Once visitors arrive, their time must count. Interactive storytelling, immersive explainers and vertical video feeds keep users exploring. Research shows vertical video can generate more than triple the time spent compared with high-impact display ads. Formats that encourage longer sessions strengthen the relationship and increase the value of every visit.

Using AI as an ally

Avoiding AI altogether is not the answer. Publishers can harness machine learning to improve personalization and relevance. AI-powered recommendation engines surface content tailored to individual preferences, reinforcing the brand’s value through context and depth. The key is to integrate AI as a tool for engagement while maintaining control of the narrative.
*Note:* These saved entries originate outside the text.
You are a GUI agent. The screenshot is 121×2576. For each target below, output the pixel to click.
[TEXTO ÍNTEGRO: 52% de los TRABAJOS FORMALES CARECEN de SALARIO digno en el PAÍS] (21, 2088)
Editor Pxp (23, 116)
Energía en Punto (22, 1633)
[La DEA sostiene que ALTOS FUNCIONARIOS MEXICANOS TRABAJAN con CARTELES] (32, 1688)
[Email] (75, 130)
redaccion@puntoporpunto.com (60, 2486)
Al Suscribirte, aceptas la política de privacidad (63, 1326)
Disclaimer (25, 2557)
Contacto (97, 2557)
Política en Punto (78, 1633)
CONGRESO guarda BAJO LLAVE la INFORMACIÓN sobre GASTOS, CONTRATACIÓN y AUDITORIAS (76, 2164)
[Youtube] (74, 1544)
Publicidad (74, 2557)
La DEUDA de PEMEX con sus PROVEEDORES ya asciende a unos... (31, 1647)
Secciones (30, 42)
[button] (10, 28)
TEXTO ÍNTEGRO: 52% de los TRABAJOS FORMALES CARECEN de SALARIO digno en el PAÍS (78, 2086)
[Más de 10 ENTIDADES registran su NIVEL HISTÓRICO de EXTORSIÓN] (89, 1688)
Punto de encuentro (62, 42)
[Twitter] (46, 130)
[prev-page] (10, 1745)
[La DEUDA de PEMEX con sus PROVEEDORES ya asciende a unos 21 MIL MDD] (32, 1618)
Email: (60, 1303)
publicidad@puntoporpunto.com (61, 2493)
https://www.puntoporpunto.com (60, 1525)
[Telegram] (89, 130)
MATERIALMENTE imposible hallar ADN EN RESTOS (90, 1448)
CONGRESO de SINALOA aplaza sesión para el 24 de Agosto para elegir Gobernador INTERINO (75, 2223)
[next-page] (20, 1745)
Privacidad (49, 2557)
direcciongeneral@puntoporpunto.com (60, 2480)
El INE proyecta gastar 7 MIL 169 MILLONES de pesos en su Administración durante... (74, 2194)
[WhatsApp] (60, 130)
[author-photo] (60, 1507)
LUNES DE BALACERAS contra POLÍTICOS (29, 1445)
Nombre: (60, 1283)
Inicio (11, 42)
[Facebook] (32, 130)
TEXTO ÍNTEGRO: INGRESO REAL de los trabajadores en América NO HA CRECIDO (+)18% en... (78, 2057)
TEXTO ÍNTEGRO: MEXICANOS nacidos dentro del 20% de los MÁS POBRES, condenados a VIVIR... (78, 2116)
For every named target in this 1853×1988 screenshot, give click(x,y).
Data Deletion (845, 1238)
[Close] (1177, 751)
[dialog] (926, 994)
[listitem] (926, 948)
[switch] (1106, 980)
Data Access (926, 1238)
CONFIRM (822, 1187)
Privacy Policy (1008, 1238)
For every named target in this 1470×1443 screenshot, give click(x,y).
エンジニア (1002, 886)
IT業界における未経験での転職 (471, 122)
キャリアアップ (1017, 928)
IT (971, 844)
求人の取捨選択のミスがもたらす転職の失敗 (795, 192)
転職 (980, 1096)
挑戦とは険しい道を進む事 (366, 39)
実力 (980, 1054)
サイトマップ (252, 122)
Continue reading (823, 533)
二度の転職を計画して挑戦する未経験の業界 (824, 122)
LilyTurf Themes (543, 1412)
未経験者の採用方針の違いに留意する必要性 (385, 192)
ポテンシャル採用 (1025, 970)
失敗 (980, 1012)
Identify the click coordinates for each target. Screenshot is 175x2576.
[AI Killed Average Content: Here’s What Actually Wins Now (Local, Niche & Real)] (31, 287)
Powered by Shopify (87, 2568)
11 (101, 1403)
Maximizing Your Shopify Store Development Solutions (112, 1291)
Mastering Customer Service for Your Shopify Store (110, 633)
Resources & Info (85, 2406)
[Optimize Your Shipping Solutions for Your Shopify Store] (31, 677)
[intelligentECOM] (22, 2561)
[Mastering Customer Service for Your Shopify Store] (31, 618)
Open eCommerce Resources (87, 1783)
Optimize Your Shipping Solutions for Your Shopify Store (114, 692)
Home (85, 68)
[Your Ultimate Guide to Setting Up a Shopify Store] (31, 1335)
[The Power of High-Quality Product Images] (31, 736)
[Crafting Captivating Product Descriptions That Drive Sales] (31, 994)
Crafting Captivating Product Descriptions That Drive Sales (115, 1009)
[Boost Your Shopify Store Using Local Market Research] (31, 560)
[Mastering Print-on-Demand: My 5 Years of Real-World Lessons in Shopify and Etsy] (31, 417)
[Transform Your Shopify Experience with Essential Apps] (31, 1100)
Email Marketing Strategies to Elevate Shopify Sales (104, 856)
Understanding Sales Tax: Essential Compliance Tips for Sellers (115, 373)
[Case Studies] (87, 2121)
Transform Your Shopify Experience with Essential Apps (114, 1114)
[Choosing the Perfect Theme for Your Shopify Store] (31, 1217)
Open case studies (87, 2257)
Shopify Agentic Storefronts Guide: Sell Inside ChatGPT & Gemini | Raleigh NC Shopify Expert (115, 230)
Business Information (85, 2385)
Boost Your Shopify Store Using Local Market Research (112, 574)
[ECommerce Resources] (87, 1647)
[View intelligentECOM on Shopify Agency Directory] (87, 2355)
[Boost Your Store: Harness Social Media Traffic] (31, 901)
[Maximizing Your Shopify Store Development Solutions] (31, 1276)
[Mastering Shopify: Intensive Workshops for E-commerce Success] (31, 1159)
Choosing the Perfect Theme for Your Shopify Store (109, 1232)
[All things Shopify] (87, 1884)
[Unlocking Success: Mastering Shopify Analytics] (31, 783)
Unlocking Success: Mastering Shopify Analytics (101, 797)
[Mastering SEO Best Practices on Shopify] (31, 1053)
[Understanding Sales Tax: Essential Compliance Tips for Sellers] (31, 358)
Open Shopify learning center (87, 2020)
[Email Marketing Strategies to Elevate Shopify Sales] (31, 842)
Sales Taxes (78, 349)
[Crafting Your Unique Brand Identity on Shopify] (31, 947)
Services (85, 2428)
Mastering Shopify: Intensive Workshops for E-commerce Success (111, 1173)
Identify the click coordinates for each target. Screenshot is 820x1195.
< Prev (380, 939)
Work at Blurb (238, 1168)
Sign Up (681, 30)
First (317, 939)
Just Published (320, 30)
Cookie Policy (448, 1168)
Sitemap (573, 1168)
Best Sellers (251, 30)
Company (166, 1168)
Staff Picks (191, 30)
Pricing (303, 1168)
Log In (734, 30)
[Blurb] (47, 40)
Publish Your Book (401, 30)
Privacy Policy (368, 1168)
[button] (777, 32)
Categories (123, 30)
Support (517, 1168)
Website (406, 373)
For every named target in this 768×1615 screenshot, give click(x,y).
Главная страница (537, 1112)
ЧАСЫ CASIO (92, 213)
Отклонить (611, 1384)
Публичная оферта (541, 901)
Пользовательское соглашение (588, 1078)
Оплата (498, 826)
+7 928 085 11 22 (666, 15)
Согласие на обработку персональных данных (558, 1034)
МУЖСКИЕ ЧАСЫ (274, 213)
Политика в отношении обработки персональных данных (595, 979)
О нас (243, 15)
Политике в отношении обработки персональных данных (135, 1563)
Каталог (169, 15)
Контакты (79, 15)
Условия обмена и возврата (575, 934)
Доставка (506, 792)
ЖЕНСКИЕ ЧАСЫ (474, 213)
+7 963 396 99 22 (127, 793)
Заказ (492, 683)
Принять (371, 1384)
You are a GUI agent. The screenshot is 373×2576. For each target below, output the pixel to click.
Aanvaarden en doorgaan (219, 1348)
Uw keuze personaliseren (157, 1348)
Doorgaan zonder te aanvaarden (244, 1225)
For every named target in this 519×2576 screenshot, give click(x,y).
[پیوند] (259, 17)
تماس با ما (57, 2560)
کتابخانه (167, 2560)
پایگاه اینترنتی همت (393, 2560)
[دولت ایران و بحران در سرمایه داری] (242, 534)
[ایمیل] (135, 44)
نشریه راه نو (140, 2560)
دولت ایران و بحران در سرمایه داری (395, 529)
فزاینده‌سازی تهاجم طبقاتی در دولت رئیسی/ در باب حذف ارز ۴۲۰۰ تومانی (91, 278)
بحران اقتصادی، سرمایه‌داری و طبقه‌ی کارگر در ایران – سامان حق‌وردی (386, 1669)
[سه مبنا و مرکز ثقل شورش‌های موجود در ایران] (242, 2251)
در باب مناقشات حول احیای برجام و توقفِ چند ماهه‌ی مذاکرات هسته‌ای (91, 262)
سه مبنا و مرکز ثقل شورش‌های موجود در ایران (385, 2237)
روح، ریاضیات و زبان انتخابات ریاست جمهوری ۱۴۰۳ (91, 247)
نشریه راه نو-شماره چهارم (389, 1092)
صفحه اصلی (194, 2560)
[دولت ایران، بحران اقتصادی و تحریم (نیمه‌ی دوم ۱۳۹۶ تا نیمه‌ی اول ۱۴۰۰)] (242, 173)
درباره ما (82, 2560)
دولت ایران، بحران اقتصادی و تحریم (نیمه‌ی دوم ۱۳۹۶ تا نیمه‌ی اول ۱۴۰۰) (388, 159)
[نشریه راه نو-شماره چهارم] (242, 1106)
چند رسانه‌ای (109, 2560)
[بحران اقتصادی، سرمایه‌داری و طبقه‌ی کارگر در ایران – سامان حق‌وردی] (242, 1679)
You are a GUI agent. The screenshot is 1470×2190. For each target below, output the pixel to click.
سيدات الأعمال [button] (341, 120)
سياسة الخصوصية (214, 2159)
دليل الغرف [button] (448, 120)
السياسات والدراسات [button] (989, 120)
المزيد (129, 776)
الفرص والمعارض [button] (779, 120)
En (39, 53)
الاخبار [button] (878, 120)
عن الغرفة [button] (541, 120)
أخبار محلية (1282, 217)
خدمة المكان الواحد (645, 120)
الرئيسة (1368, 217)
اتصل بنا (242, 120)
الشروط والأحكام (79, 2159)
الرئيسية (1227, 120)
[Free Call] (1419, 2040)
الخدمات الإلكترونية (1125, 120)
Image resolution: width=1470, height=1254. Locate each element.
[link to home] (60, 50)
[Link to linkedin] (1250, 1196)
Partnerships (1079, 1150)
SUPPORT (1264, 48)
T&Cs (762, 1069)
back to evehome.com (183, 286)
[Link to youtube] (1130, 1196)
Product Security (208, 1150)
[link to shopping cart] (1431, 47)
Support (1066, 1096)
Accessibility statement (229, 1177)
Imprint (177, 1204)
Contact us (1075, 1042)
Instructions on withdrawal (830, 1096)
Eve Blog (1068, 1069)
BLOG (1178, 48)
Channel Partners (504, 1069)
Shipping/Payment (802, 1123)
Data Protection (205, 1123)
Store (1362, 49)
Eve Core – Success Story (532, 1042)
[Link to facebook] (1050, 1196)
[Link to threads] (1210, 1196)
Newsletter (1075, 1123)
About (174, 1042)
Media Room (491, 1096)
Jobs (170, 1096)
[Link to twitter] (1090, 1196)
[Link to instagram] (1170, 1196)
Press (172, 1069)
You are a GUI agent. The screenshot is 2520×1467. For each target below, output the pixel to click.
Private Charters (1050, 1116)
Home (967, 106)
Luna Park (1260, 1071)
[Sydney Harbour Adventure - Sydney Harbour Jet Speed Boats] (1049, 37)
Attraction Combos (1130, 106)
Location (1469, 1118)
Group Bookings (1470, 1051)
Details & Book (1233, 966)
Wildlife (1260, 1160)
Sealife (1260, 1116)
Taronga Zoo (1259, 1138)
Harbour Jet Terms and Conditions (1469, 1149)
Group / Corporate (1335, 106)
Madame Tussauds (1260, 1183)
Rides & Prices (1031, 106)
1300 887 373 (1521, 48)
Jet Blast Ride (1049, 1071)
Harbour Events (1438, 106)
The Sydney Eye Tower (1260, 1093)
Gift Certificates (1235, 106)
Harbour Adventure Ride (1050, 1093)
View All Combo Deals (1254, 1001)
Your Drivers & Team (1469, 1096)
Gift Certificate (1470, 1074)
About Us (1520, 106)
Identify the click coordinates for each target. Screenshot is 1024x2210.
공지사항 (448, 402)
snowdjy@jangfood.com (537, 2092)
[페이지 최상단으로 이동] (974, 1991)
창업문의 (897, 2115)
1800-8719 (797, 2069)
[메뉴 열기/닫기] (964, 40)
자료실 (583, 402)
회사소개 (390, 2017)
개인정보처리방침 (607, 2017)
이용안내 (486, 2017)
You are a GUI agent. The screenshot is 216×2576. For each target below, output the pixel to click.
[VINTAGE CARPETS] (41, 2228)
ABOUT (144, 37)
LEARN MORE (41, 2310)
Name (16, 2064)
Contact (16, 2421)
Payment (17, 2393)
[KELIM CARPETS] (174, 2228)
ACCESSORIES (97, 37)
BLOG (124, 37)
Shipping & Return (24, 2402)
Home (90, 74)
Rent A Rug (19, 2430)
AI can also automate low-value newsroom tasks such as headline testing, tagging, or formatting, freeing journalists to focus on reporting that machines cannot replicate. At the same time, it strengthens the use of first-party data, helping publishers uncover patterns that drive more relevant content and advertising while respecting privacy. Used in this way, AI becomes less a threat and more a tool to deepen engagement, improve efficiency, and support the distinctive editorial voice that sets publishers apart.

Search and AI: navigating the road ahead

The next five years will determine which digital media companies maintain authority and revenue. Those that cultivate direct relationships, amplify unique editorial strengths and create richer on-site experiences will weather the volatility of platform-driven traffic. Those that don’t risk fading behind a layer of algorithms.

What is unfolding is not just a shift in referral traffic but a structural reordering of how information is discovered, trusted, and monetized. Search is no longer the dependable gateway it once was, and AI is accelerating the pace of change. Publishers that thrive will be those who see discovery as an ecosystem rather than a single channel, who treat loyalty as a relationship rather than a transaction, and who use technology to enhance — not replace — their editorial identity.

The future of publishing will not be decided by algorithms alone. It will be shaped by the ability of publishers to assert their value, claim their place in the open internet, and remind audiences that real journalism and original voices are worth seeking out.